Queries can be written into the text field of Special:Ask. Among other things, all queries must state some conditions that describe what is asked for. For example, the query:

[[Category:Actor]]

is a query for all pages within the category "Actor", i.e. for all actors. When pressing "Find results" the query will be executed to return results as a simple list of all requested pages. If there are many results, they can be browsed via the navigations links at the top and bottom of the query results, as e.g. in the query for all persons on this wiki.

Much more complex queries are possible, but let us first explain some important things about queries. In general, a query is a request to find a number of pages that satisfy certain requirements.

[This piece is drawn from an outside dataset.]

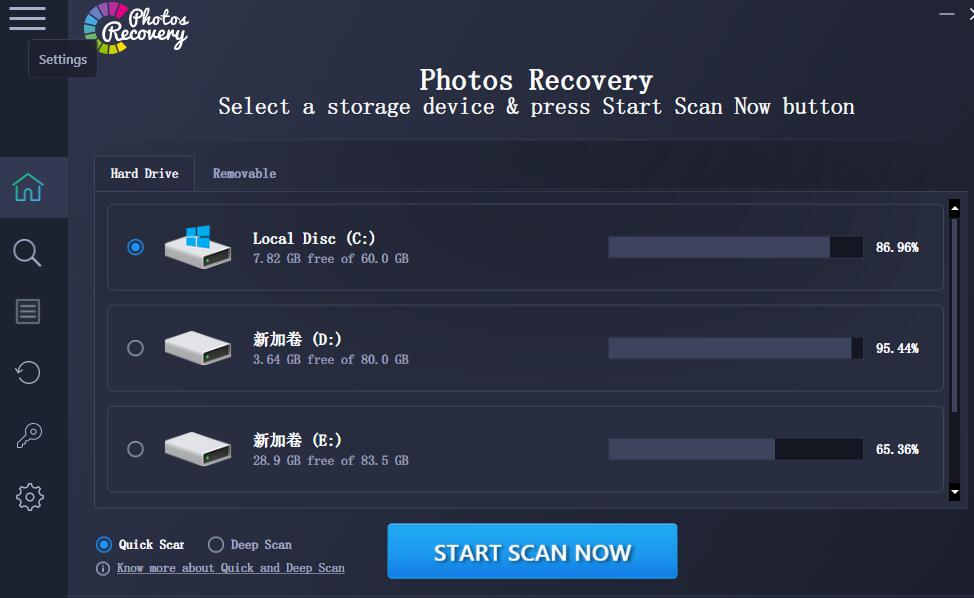974x598 pixels.
Task: Select the Local Disc (C:) radio button
Action: coord(135,247)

The query must answer two questions:

  1. Which pages are requested?
  2. What information should be displayed about those pages?

The first point is obvious. The second point is important to retrieve more knowledge. In the example above, one might be interested in all actors and their date of birth. This requires two steps: first find all actors; second print out their names and dates of birth. Both points are now explained independently in the sections below.

Page selection

In the example above, we gave the single condition [[Category:Actor]] to describe which pages we were interested in. The condition here is exactly what one would otherwise write to assert that some page is in the category Actor. The enclosing ask-tags invert its meaning to return all such pages (actually some more; but read on). This is a general scheme: The syntax for asking for pages that satisfy some condition is exactly the syntax for explicitly asserting that this condition holds.

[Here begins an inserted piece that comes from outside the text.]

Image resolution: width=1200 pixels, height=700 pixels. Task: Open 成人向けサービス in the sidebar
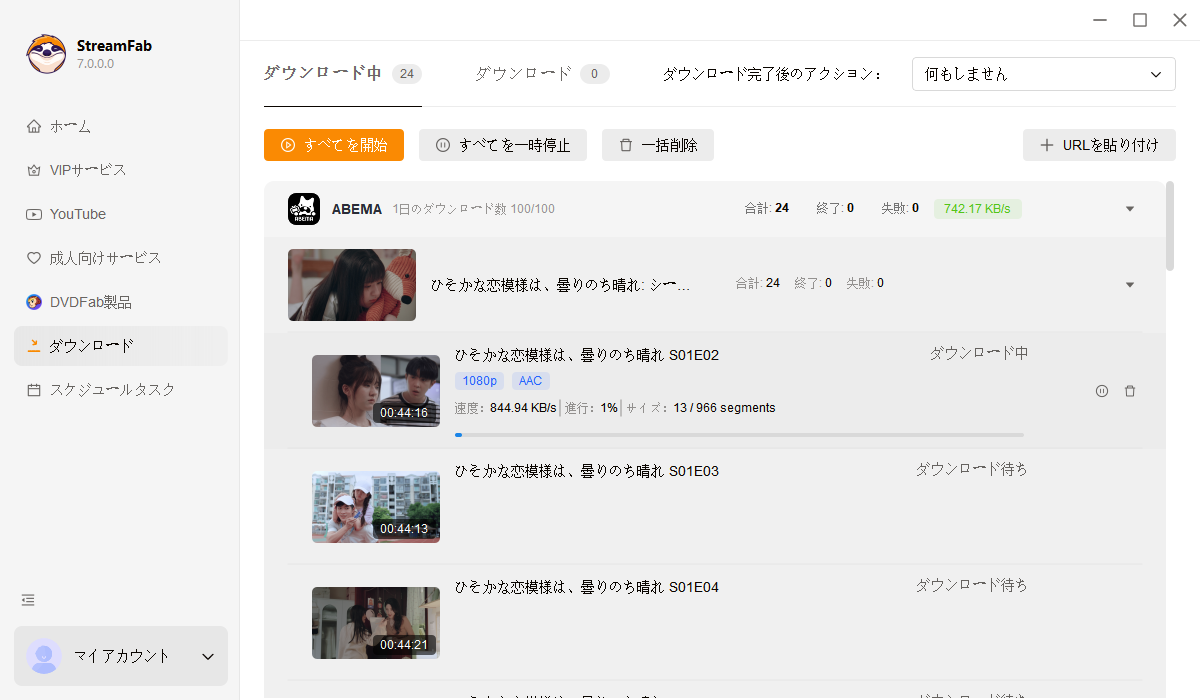[104, 258]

The following queries show what this means:

  1. [[Category:Actor]] gives all pages directly or indirectly (through a sub-, subsub-, etc. category) in the category.
  2. [[born in::Boston]] gives all pages annotated as being about someone born in Boston.
  3. [[height:=180cm]] gives all pages annotated as being about someone having a height of 180cm.

By using other categories, relations, or attributes than above, we can already ask for pages which have certain annotations. Next let us combine those requirements:

<ask>[[Category:Actor]] [[born in::Boston]] [[height:=180cm]]</ask> 

asks for everybody who is an actor and was born in Boston and is 180cm tall. In other words: when many conditions are written into one query, the result is narrowed down to those pages that meet all the requirements. Thus we have a logical AND. By the way: queries can also include line-breaks in order to make them more readable. So we could as well write:

  [[Category:Actor]] 
  [[born in::Boston]] 
  [[height:=180cm]]

to get the same result as above. Note that queries only return the articles that are positively known to satisfy the required properties: if there is no attribute for the height of an actor, the actor will not be selected.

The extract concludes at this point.